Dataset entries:
------------------------------------------------------------------------
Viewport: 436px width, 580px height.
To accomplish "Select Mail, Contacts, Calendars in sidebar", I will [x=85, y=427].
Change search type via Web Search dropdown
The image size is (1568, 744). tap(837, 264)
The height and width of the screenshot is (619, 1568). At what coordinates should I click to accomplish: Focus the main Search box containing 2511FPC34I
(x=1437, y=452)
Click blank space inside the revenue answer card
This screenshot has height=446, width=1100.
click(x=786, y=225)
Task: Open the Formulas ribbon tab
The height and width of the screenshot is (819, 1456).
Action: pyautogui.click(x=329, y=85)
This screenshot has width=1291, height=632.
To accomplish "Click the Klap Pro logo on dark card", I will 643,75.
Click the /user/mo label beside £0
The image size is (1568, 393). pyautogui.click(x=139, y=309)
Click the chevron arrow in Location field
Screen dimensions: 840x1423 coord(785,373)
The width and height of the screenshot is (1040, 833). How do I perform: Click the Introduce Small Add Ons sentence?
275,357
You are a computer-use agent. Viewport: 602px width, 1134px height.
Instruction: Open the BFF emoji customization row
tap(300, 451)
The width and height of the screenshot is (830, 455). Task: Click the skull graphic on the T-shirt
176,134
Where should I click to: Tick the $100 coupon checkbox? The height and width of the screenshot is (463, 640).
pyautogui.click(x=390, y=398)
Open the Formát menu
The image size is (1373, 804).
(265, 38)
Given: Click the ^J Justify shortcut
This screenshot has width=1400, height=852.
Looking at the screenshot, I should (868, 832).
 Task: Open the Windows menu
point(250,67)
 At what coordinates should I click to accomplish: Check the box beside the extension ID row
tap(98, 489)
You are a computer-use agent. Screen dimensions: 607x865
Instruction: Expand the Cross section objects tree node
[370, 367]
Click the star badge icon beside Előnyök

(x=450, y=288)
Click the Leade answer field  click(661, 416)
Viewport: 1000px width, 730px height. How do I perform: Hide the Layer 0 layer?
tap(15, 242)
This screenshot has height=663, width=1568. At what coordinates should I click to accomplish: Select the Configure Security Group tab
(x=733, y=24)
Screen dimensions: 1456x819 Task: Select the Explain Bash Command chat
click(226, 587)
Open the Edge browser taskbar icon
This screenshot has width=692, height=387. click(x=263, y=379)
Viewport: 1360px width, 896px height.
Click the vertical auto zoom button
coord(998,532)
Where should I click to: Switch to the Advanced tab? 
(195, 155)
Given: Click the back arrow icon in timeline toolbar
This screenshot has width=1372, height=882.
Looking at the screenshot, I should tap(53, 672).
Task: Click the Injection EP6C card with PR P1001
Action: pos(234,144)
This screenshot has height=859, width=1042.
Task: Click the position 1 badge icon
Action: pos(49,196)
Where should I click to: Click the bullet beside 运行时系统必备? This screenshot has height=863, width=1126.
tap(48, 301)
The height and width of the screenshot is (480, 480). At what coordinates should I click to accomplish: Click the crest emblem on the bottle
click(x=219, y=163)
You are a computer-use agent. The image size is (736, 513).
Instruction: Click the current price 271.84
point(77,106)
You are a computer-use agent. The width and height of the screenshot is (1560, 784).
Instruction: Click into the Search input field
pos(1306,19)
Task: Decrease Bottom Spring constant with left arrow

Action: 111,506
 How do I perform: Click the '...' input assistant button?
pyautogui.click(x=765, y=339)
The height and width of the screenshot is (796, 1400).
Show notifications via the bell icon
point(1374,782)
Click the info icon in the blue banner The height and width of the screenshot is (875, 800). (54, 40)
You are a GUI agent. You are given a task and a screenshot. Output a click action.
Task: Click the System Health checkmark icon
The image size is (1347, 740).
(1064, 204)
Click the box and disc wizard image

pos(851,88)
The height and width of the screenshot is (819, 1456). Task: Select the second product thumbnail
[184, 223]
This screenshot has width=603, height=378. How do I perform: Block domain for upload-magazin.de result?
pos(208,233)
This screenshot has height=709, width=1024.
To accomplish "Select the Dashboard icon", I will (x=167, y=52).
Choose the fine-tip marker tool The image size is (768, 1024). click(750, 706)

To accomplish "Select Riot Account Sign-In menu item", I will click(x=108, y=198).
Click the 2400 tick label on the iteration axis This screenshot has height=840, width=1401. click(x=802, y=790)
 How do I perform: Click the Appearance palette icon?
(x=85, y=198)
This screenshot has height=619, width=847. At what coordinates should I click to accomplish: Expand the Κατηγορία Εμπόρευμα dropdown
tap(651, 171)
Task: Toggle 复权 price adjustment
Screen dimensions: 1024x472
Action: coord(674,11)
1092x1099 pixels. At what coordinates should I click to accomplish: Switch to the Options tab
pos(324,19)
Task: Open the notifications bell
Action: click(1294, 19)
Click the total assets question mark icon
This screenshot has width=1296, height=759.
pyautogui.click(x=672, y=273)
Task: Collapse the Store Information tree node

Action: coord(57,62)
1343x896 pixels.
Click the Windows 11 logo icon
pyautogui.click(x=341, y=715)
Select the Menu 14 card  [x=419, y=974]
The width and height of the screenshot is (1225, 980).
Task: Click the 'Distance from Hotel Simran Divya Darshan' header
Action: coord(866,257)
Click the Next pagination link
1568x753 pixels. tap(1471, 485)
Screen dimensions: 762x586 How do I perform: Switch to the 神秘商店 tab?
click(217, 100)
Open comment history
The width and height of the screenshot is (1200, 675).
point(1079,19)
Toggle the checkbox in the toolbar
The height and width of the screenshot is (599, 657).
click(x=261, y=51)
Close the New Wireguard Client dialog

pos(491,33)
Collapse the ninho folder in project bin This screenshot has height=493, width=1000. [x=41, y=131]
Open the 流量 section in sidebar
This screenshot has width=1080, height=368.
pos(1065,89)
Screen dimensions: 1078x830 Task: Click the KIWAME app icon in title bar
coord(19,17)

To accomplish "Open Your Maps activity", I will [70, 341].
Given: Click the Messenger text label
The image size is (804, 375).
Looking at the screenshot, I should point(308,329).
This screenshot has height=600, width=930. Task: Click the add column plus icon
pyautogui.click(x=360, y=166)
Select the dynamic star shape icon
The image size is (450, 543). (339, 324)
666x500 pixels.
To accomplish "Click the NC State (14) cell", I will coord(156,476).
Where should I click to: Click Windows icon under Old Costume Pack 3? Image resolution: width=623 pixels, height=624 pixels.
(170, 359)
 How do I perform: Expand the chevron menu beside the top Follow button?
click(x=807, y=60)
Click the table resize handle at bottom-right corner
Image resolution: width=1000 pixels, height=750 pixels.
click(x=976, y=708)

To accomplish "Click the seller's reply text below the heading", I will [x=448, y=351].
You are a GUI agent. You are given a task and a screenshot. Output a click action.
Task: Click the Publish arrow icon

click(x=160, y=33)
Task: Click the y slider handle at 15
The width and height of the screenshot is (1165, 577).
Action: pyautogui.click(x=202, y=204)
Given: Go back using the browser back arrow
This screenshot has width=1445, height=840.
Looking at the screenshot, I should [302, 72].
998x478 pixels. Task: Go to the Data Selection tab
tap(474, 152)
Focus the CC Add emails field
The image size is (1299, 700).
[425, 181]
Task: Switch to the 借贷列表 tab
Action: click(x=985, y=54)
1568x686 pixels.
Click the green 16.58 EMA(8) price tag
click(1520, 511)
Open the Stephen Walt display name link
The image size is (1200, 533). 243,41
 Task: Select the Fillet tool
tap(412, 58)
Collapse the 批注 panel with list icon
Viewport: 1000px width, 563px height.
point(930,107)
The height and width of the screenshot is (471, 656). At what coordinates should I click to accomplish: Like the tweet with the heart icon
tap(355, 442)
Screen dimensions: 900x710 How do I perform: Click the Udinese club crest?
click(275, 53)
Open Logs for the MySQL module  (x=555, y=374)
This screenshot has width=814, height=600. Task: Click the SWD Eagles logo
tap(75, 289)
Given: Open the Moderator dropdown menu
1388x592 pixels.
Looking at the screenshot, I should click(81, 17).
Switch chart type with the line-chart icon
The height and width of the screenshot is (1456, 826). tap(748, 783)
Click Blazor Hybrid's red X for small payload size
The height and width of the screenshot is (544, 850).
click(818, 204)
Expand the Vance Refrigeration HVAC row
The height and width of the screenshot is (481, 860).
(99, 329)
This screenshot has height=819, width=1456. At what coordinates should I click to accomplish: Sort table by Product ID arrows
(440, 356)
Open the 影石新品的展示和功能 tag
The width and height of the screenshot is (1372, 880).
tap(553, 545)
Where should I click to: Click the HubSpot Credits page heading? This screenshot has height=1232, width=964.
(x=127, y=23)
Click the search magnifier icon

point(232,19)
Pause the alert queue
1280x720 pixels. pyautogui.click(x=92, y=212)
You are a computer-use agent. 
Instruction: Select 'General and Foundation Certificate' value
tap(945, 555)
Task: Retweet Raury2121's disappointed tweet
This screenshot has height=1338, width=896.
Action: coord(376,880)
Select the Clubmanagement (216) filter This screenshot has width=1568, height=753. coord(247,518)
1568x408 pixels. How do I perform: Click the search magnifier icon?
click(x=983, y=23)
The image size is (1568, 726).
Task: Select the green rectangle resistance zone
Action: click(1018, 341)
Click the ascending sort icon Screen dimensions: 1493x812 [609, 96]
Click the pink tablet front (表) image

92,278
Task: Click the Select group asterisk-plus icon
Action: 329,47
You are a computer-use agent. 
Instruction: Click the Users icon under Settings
------------------------------------------------------------------------
#### HOW TO COMPLETE THIS TASK
Taking the lines above, repeat exactly those from the line that contains "Viewport: 1360px width, 896px height." through the line that contains "Given: Click the back", and both of those lines as well. Include nothing else.

#### RESULT OF THE EXERCISE
Viewport: 1360px width, 896px height.
Click the vertical auto zoom button
coord(998,532)
Where should I click to: Switch to the Advanced tab? 
(195, 155)
Given: Click the back arrow icon in timeline toolbar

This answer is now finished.